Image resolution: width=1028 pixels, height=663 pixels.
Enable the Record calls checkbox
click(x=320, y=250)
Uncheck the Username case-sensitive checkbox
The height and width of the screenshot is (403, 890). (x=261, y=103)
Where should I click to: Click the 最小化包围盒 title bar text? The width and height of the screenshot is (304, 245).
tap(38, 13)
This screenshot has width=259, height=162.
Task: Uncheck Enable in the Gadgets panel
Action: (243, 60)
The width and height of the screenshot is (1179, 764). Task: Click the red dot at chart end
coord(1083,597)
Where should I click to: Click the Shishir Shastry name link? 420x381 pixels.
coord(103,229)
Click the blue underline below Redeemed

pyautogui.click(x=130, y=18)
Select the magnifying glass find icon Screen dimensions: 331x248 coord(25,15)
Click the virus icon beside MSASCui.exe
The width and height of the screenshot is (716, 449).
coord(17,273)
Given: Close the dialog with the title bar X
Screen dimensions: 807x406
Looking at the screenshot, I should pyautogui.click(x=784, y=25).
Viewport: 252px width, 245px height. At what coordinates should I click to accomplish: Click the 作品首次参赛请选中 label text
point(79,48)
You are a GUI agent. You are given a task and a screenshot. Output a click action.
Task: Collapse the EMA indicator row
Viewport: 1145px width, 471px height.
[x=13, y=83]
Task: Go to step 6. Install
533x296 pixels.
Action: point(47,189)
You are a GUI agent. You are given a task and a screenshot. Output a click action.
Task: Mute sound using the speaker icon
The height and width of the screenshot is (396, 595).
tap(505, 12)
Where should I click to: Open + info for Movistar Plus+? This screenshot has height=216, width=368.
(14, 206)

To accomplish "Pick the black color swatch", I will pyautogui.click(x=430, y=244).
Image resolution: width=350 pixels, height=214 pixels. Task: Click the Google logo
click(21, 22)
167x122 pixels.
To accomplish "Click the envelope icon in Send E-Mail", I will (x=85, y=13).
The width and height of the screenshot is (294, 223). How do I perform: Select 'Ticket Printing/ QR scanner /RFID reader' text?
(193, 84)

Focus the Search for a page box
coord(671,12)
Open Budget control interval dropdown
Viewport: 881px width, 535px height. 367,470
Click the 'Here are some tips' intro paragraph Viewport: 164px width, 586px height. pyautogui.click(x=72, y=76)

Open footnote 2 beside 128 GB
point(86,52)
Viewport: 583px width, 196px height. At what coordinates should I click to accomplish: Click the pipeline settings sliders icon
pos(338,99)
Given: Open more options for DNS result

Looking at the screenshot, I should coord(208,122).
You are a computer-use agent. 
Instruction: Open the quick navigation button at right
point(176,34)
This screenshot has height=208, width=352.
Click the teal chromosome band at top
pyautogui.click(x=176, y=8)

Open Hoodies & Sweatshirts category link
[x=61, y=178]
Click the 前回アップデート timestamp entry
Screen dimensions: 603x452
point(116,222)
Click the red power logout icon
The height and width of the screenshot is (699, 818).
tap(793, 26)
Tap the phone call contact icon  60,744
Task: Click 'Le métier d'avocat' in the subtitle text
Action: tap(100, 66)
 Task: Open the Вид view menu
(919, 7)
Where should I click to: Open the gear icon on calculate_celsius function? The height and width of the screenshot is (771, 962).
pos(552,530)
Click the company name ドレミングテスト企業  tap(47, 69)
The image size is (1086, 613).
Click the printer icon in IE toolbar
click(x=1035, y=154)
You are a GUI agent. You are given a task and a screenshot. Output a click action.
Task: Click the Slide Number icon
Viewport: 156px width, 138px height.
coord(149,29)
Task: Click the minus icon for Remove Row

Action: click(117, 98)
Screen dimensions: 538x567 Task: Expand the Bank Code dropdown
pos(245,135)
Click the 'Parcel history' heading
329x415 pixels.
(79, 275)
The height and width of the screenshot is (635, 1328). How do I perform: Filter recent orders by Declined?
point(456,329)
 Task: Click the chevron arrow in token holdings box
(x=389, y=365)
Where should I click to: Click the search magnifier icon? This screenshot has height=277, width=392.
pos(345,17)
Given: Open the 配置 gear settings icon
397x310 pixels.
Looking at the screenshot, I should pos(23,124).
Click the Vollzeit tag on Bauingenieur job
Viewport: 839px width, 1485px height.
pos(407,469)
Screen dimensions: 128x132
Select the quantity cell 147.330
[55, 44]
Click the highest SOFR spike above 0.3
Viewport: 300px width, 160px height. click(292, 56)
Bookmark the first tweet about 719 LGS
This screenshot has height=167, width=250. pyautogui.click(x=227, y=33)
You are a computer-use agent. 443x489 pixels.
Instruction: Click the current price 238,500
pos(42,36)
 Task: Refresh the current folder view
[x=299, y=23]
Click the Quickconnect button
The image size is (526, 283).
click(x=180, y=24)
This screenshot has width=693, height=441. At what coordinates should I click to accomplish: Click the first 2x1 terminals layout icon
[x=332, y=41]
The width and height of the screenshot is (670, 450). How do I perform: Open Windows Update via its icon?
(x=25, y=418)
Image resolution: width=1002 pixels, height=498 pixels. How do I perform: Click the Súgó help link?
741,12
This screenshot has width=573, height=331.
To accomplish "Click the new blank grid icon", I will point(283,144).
+---+
**What is required:** In the listing above, start at the line with "Given: Open more options for DNS result", go on through the line with "Click the red power logout icon", and copy each of those lines exactly; leave out all the rest.

**Solution for this task:**
Given: Open more options for DNS result

Looking at the screenshot, I should coord(208,122).
You are a computer-use agent. 
Instruction: Open the quick navigation button at right
point(176,34)
This screenshot has height=208, width=352.
Click the teal chromosome band at top
pyautogui.click(x=176, y=8)

Open Hoodies & Sweatshirts category link
[x=61, y=178]
Click the 前回アップデート timestamp entry
Screen dimensions: 603x452
point(116,222)
Click the red power logout icon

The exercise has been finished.